Influence-Driven Data Poisoning in Graph-Based Semi-Supervised Classifiers
This work addresses the vulnerability of GSSL models to label poisoning, which is a critical security concern for practitioners deploying these models in real-world applications with limited labeled data.
This paper introduces a novel data poisoning method for Graph-based Semi-Supervised Learning (GSSL) that efficiently identifies influential inputs to maximize misclassified labels. The proposed attack increases the error rate by 50% compared to state-of-the-art methods, while being significantly faster, and can also be used to identify critical labels for relabeling to reduce poisoning effects by 50%.

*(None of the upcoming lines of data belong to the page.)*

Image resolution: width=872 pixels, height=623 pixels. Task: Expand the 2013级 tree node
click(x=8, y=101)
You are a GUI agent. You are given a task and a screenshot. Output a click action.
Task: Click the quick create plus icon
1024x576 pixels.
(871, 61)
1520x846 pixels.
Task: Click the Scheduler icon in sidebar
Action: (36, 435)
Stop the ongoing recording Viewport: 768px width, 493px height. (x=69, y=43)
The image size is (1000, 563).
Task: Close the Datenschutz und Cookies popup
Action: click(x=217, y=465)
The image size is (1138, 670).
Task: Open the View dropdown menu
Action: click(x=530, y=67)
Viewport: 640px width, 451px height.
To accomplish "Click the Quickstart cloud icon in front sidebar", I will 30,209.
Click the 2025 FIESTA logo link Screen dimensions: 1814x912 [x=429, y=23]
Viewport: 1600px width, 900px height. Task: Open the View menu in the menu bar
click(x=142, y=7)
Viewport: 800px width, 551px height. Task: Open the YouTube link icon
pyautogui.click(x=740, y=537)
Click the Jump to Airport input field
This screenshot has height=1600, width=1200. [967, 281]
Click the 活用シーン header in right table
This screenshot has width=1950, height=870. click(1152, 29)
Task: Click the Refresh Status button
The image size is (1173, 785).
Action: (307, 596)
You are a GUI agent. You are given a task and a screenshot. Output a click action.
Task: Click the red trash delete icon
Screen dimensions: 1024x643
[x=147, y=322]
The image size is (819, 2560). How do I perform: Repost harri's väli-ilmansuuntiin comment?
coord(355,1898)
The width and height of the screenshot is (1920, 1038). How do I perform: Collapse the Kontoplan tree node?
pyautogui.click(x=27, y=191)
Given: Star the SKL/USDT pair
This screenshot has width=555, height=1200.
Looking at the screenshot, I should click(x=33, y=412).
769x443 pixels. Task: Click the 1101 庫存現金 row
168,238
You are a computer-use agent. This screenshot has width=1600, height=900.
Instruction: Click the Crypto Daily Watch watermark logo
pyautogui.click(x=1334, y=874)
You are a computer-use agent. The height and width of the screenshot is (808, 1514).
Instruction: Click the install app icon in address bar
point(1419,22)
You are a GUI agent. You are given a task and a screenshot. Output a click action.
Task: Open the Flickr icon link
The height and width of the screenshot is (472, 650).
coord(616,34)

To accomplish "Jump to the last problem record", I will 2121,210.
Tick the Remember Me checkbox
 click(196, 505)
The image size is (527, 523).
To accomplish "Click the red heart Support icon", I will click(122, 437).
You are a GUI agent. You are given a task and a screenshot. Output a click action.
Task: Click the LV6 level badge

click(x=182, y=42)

Graph-based Semi-Supervised Learning (GSSL) is a practical solution to learn from a limited amount of labelled data together with a vast amount of unlabelled data. However, due to their reliance on the known labels to infer the unknown labels, these algorithms are sensitive to data quality. It is therefore essential to study the potential threats related to the labelled data, more specifically, label poisoning. In this paper, we propose a novel data poisoning method which efficiently approximates the result of label inference to identify the inputs which, if poisoned, would produce the highest number of incorrectly inferred labels. We extensively evaluate our approach on three classification problems under 24 different experimental settings each. Compared to the state of the art, our influence-driven attack produces an average increase of error rate 50\% higher, while being faster by multiple orders of magnitude. Moreover, our method can inform engineers of inputs that deserve investigation (relabelling them) before training the learning model. We show that relabelling one-third of the poisoned inputs (selected based on their influence) reduces the poisoning effect by 50\%.